• [Alıntı Metin]:
____
Dünya çapında havadan basılan trilyonlarca dolar fakirlerin değil özellikle ultra zenginlerin eline geçiyor. Böylece elit kesimin ilgi duyduğu alanlarda da varlık balonları oluşuyor. Bu balonlar 1630'larda Hollanda'da görülen 'Lale Çılgılığı'nı hatırlatıyor. Finans tarihine geçen bu balonun tepe noktasında tek bir lale soğanı için 5 hektar arazi teklif edilebiliyordu.



Günümüzde ise deli gibi basılan para pahalı zevklere akıyor. Klasik araba ya da şarap koleksiyoncuları 10 milyonlarca doları düşünmeden tek bir parçayı koleksiyonlarına eklemek için harcıyorlar. En büyük balon ise sanat eserlerinde ve özellikle tablolarda şişiyor. 2015 yılı resim sanatı için rekorların kırıldığı bir yıl oldu. Fransız ressam Paul Gauguin'in Tahitili iki kızı resmettiği 1892 tarihli tablosu 'Ne Zaman Evleneceksin' isimli tablosu, Şubat 2015'te 300 milyon dolara (yaklaşık 741 milyon TL) satılarak 'en pahalı sanat eseri' rekorunu ele geçirdi. Bunu Mayıs ayında Pablo Picasso'nun "Cezayirli Kadınlar" adlı tablosunun New York'ta bir açık arttırmada 179 milyon dolara satışı izledi. Bu satış tek bir sanat eseri için bir açık arttırmada verilmiş en yüksek fiyat olarak tarihe geçti. Kasım ayında ise İtalyan ressam ve heykeltıraş Amedeo Modigliani'nin bir nü tablosu yine New York'ta düzenlenen bir müzayedede 170 milyon dolara satıldı.





Teknoloji de balon yapar


Dünya hızla para ekonomisinden bilgi ekonomisine geçiş yapıyor. Teknoloji baş döndürücü bir hızla ilerliyor. Üretim her geçen gün para ile değil bilgi ile organize eden bir yapıya daha fazla yaklaşıyor. Ama para ile üretim hala ekonominin hakim imalat biçimi olduğundan teknoloji firmaları da merkez bankalarının yarattığı para dağlarının çekim alanında önemli yer tutuyor. Üniversite mezunu bile olmayan gençlerin garajlarda kurduğu şirketlerin milyarlarca dolar değerle satılması efsanesi para babalarını yıllardır yeni Google, Facebook ve Twitter'ları aramaya itti.
____
• [Verilen Malzeme]:

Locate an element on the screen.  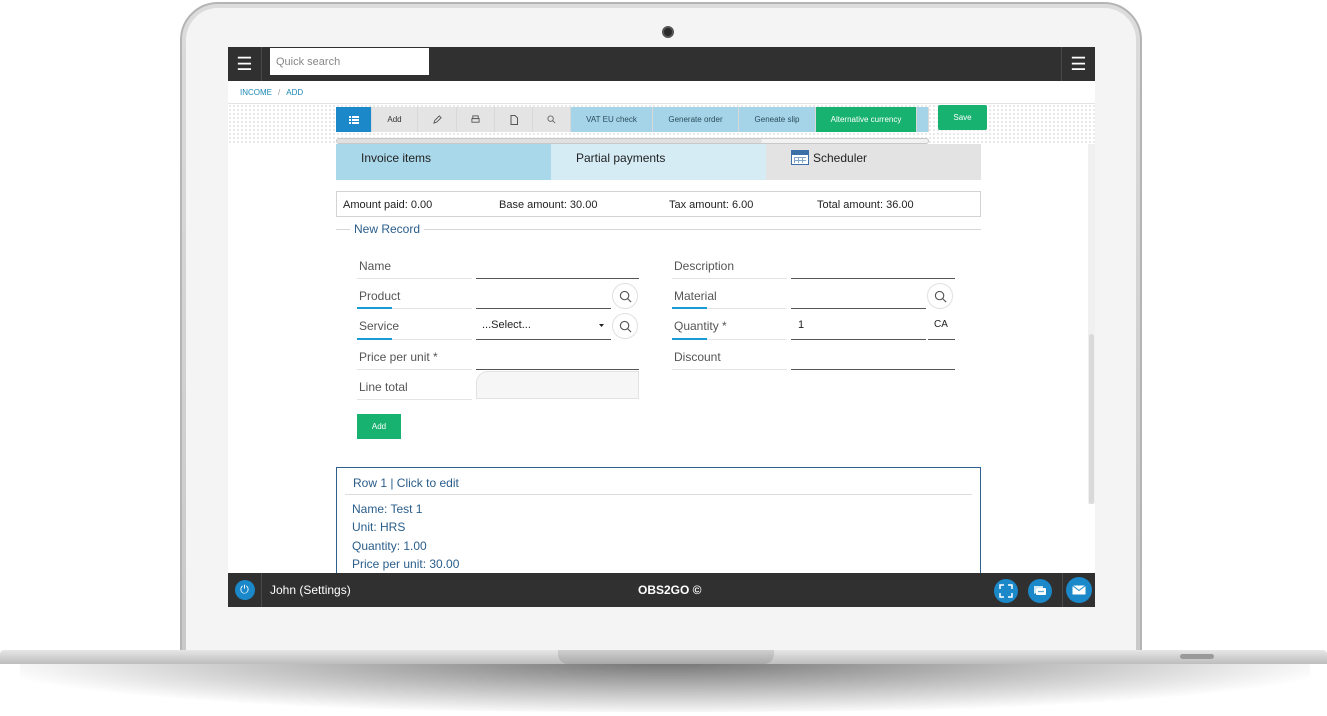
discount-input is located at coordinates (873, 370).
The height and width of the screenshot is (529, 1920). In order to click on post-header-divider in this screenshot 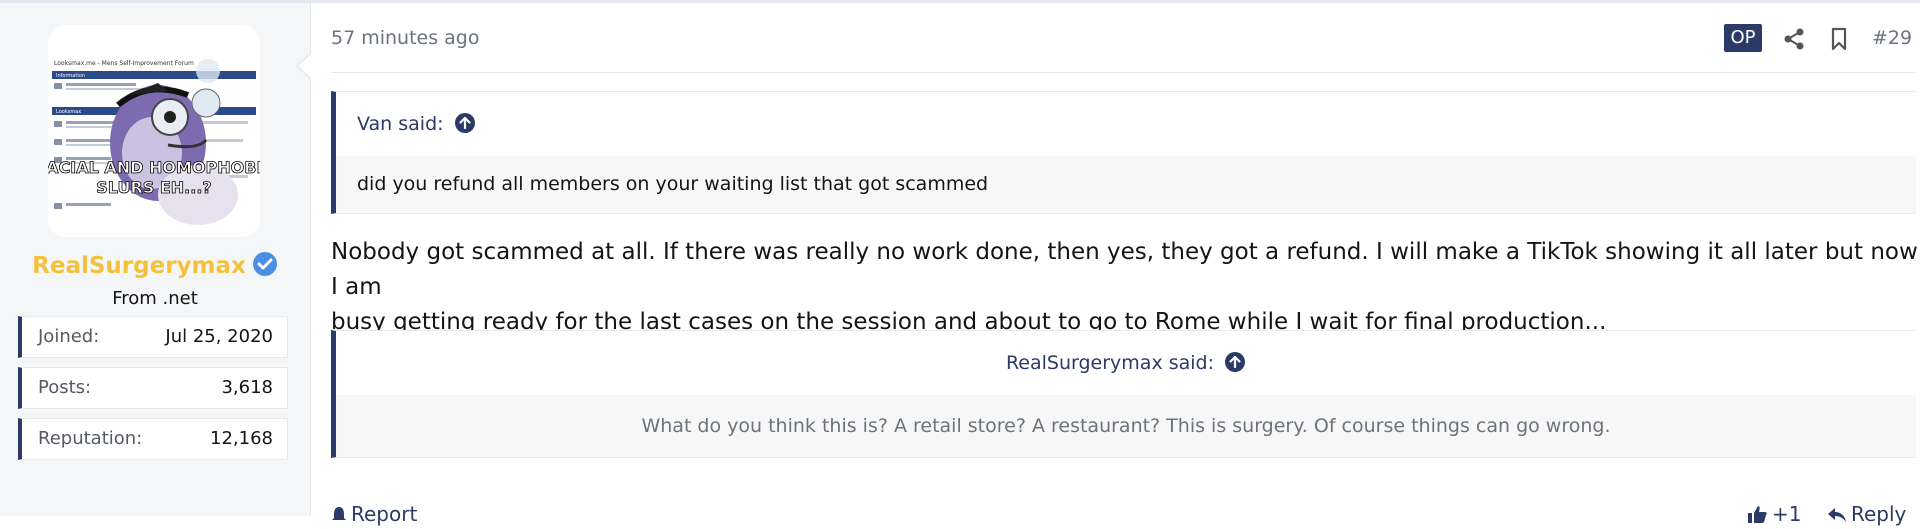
____
• [Yapılacaklar]:
- a) Varlık balonlarıyla ilgili metindeki "Teknoloji de balon" ile başlayıp "Twitter'ları aramaya itti." ile biten bölümü hiçbir değişiklik yapmadan yazın.
- b) Varlık balonlarıyla ilgili metinde adı geçen bütün ressamları sıralayın.

• [Görev Yanıtları]:
- a)
Teknoloji de balon yapar


Dünya hızla para ekonomisinden bilgi ekonomisine geçiş yapıyor. Teknoloji baş döndürücü bir hızla ilerliyor. Üretim her geçen gün para ile değil bilgi ile organize eden bir yapıya daha fazla yaklaşıyor. Ama para ile üretim hala ekonominin hakim imalat biçimi olduğundan teknoloji firmaları da merkez bankalarının yarattığı para dağlarının çekim alanında önemli yer tutuyor. Üniversite mezunu bile olmayan gençlerin garajlarda kurduğu şirketlerin milyarlarca dolar değerle satılması efsanesi para babalarını yıllardır yeni Google, Facebook ve Twitter'ları aramaya itti.

- b)
Paul Gauguin
Pablo Picasso
Amedeo Modigliani